◆ **Assignment**
Find "Instruction: Click the Read From button" and "Task: Open the" in the records below. Copy the lines holding them and every line between, exactly, and no others.

*** Records for this exercise Section Begins ***

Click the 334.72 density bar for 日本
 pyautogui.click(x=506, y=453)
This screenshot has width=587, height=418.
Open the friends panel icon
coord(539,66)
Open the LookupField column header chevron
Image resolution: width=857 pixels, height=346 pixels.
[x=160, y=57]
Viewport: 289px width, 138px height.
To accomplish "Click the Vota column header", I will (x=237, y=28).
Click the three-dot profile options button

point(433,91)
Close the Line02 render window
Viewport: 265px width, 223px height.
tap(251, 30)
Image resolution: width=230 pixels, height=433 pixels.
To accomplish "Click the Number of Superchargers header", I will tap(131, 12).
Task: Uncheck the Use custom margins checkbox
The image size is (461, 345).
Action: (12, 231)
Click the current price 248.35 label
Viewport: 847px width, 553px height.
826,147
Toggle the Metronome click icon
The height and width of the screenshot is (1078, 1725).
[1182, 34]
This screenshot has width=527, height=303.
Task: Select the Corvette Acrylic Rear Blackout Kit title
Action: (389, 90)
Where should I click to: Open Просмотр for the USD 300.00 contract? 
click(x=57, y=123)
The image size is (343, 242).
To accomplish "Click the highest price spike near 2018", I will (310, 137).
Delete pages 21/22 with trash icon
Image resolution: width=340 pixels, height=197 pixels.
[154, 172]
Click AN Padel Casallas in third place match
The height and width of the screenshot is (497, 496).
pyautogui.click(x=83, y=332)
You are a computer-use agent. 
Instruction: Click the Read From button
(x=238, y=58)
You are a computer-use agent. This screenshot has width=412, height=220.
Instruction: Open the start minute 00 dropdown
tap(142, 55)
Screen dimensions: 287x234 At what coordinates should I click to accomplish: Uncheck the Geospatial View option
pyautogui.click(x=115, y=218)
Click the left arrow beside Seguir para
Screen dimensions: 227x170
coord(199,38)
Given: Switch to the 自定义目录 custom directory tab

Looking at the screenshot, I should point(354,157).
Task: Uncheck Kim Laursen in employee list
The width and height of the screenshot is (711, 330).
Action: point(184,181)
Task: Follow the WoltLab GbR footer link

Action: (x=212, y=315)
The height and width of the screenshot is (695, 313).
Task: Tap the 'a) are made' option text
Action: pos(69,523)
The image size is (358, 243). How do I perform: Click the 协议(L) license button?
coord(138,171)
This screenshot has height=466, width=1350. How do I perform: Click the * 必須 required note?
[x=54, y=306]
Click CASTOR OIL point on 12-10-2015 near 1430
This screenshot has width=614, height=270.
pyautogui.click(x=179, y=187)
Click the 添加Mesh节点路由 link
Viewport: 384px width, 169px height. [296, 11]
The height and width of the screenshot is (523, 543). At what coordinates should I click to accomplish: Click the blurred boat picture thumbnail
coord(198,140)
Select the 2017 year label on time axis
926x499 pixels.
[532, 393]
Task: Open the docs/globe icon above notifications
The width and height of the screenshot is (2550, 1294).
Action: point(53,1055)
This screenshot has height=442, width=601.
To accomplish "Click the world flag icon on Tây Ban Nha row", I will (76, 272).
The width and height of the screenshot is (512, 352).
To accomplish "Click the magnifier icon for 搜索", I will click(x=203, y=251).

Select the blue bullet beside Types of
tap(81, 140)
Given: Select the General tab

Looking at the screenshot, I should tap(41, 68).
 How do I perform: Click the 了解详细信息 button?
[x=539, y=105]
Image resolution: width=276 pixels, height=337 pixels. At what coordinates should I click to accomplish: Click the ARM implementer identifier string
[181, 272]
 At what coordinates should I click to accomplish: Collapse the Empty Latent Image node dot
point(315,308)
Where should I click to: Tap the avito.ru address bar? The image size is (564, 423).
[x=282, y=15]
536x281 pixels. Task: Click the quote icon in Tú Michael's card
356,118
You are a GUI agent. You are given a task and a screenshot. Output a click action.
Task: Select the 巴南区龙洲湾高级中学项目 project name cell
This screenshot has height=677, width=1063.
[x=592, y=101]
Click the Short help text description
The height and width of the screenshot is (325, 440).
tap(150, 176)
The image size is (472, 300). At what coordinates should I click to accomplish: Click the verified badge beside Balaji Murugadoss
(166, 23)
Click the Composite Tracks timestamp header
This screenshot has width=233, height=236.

*** Records for this exercise Section Ends ***

◆ **Written reply**
Instruction: Click the Read From button
(x=238, y=58)
You are a computer-use agent. This screenshot has width=412, height=220.
Instruction: Open the start minute 00 dropdown
tap(142, 55)
Screen dimensions: 287x234 At what coordinates should I click to accomplish: Uncheck the Geospatial View option
pyautogui.click(x=115, y=218)
Click the left arrow beside Seguir para
Screen dimensions: 227x170
coord(199,38)
Given: Switch to the 自定义目录 custom directory tab

Looking at the screenshot, I should point(354,157).
Task: Uncheck Kim Laursen in employee list
The width and height of the screenshot is (711, 330).
Action: point(184,181)
Task: Follow the WoltLab GbR footer link

Action: (x=212, y=315)
The height and width of the screenshot is (695, 313).
Task: Tap the 'a) are made' option text
Action: pos(69,523)
The image size is (358, 243). How do I perform: Click the 协议(L) license button?
coord(138,171)
This screenshot has height=466, width=1350. How do I perform: Click the * 必須 required note?
[x=54, y=306]
Click CASTOR OIL point on 12-10-2015 near 1430
This screenshot has width=614, height=270.
pyautogui.click(x=179, y=187)
Click the 添加Mesh节点路由 link
Viewport: 384px width, 169px height. [296, 11]
The height and width of the screenshot is (523, 543). At what coordinates should I click to accomplish: Click the blurred boat picture thumbnail
coord(198,140)
Select the 2017 year label on time axis
926x499 pixels.
[532, 393]
Task: Open the docs/globe icon above notifications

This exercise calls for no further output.